> **Description of the task**:
What follows is a set of records, each of which is to be written out exactly.

═══ Data

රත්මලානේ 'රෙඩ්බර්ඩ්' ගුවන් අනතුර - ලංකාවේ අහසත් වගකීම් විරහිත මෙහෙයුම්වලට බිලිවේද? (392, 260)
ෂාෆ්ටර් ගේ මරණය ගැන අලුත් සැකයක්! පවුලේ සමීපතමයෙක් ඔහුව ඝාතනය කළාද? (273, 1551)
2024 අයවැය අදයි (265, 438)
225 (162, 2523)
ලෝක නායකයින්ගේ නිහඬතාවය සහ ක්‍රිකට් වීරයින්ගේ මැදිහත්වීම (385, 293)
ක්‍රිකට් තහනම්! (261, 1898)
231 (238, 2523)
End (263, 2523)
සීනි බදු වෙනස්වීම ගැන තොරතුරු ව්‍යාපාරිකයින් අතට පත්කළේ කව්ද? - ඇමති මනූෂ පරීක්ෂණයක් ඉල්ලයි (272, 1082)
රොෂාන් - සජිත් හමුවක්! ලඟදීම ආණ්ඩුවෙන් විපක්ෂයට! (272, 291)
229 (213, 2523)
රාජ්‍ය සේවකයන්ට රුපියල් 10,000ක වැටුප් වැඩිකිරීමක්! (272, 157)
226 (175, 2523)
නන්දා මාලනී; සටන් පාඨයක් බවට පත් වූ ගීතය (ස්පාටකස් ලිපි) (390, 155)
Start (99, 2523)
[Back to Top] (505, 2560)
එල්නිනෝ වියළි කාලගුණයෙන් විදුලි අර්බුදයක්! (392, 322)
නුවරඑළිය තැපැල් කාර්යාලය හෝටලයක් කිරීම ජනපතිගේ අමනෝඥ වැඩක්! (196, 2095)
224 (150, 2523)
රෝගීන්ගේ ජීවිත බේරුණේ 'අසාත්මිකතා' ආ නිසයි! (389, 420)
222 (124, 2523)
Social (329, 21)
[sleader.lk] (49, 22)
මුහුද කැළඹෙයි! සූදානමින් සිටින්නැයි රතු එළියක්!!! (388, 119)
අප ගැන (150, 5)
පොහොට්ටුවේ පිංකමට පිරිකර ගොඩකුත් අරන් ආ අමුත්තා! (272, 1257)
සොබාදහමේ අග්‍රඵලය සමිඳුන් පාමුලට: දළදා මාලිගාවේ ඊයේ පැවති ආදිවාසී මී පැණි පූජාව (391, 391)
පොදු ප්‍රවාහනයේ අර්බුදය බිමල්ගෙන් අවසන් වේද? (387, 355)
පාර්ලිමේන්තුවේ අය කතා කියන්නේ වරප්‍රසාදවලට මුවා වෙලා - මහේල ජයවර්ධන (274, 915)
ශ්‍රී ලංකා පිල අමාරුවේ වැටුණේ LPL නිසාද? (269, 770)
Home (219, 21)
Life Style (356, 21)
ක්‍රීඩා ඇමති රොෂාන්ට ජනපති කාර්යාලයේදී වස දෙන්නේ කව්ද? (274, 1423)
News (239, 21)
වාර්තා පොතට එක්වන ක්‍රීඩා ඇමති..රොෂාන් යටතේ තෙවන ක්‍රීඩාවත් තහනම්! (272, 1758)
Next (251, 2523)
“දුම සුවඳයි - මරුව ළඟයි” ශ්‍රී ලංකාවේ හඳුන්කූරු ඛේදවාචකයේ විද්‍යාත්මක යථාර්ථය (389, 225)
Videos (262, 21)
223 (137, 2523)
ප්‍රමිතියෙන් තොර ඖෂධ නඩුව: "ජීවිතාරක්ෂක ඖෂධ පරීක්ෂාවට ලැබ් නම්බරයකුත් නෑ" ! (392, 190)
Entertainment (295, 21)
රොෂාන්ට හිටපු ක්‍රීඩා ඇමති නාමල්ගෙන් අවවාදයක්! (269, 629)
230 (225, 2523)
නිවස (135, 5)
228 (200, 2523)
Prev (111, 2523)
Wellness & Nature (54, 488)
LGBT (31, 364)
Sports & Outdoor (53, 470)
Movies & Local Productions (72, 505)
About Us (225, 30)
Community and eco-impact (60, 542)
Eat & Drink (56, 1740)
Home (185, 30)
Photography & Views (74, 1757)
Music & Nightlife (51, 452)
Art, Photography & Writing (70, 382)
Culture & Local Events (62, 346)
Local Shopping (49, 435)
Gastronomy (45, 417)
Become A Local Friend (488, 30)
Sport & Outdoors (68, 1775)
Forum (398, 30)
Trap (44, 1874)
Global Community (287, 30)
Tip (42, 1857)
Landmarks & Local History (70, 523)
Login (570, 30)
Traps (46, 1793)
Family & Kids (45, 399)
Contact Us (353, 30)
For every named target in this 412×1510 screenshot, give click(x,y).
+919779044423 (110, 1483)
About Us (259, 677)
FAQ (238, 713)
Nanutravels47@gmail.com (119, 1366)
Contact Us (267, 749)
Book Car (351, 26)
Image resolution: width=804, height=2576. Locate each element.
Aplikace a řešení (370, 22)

══════

> **Expected output**:
රත්මලානේ 'රෙඩ්බර්ඩ්' ගුවන් අනතුර - ලංකාවේ අහසත් වගකීම් විරහිත මෙහෙයුම්වලට බිලිවේද? (392, 260)
ෂාෆ්ටර් ගේ මරණය ගැන අලුත් සැකයක්! පවුලේ සමීපතමයෙක් ඔහුව ඝාතනය කළාද? (273, 1551)
2024 අයවැය අදයි (265, 438)
225 (162, 2523)
ලෝක නායකයින්ගේ නිහඬතාවය සහ ක්‍රිකට් වීරයින්ගේ මැදිහත්වීම (385, 293)
ක්‍රිකට් තහනම්! (261, 1898)
231 (238, 2523)
End (263, 2523)
සීනි බදු වෙනස්වීම ගැන තොරතුරු ව්‍යාපාරිකයින් අතට පත්කළේ කව්ද? - ඇමති මනූෂ පරීක්ෂණයක් ඉල්ලයි (272, 1082)
රොෂාන් - සජිත් හමුවක්! ලඟදීම ආණ්ඩුවෙන් විපක්ෂයට! (272, 291)
229 (213, 2523)
රාජ්‍ය සේවකයන්ට රුපියල් 10,000ක වැටුප් වැඩිකිරීමක්! (272, 157)
226 (175, 2523)
නන්දා මාලනී; සටන් පාඨයක් බවට පත් වූ ගීතය (ස්පාටකස් ලිපි) (390, 155)
Start (99, 2523)
[Back to Top] (505, 2560)
එල්නිනෝ වියළි කාලගුණයෙන් විදුලි අර්බුදයක්! (392, 322)
නුවරඑළිය තැපැල් කාර්යාලය හෝටලයක් කිරීම ජනපතිගේ අමනෝඥ වැඩක්! (196, 2095)
224 (150, 2523)
රෝගීන්ගේ ජීවිත බේරුණේ 'අසාත්මිකතා' ආ නිසයි! (389, 420)
222 (124, 2523)
Social (329, 21)
[sleader.lk] (49, 22)
මුහුද කැළඹෙයි! සූදානමින් සිටින්නැයි රතු එළියක්!!! (388, 119)
අප ගැන (150, 5)
පොහොට්ටුවේ පිංකමට පිරිකර ගොඩකුත් අරන් ආ අමුත්තා! (272, 1257)
සොබාදහමේ අග්‍රඵලය සමිඳුන් පාමුලට: දළදා මාලිගාවේ ඊයේ පැවති ආදිවාසී මී පැණි පූජාව (391, 391)
පොදු ප්‍රවාහනයේ අර්බුදය බිමල්ගෙන් අවසන් වේද? (387, 355)
පාර්ලිමේන්තුවේ අය කතා කියන්නේ වරප්‍රසාදවලට මුවා වෙලා - මහේල ජයවර්ධන (274, 915)
ශ්‍රී ලංකා පිල අමාරුවේ වැටුණේ LPL නිසාද? (269, 770)
Home (219, 21)
Life Style (356, 21)
ක්‍රීඩා ඇමති රොෂාන්ට ජනපති කාර්යාලයේදී වස දෙන්නේ කව්ද? (274, 1423)
News (239, 21)
වාර්තා පොතට එක්වන ක්‍රීඩා ඇමති..රොෂාන් යටතේ තෙවන ක්‍රීඩාවත් තහනම්! (272, 1758)
Next (251, 2523)
“දුම සුවඳයි - මරුව ළඟයි” ශ්‍රී ලංකාවේ හඳුන්කූරු ඛේදවාචකයේ විද්‍යාත්මක යථාර්ථය (389, 225)
Videos (262, 21)
223 (137, 2523)
ප්‍රමිතියෙන් තොර ඖෂධ නඩුව: "ජීවිතාරක්ෂක ඖෂධ පරීක්ෂාවට ලැබ් නම්බරයකුත් නෑ" ! (392, 190)
Entertainment (295, 21)
රොෂාන්ට හිටපු ක්‍රීඩා ඇමති නාමල්ගෙන් අවවාදයක්! (269, 629)
230 (225, 2523)
නිවස (135, 5)
228 (200, 2523)
Prev (111, 2523)
Wellness & Nature (54, 488)
LGBT (31, 364)
Sports & Outdoor (53, 470)
Movies & Local Productions (72, 505)
About Us (225, 30)
Community and eco-impact (60, 542)
Eat & Drink (56, 1740)
Home (185, 30)
Photography & Views (74, 1757)
Music & Nightlife (51, 452)
Art, Photography & Writing (70, 382)
Culture & Local Events (62, 346)
Local Shopping (49, 435)
Gastronomy (45, 417)
Become A Local Friend (488, 30)
Sport & Outdoors (68, 1775)
Forum (398, 30)
Trap (44, 1874)
Global Community (287, 30)
Tip (42, 1857)
Landmarks & Local History (70, 523)
Login (570, 30)
Traps (46, 1793)
Family & Kids (45, 399)
Contact Us (353, 30)
For every named target in this 412×1510 screenshot, give click(x,y).
+919779044423 (110, 1483)
About Us (259, 677)
FAQ (238, 713)
Nanutravels47@gmail.com (119, 1366)
Contact Us (267, 749)
Book Car (351, 26)
Image resolution: width=804, height=2576. Locate each element.
Aplikace a řešení (370, 22)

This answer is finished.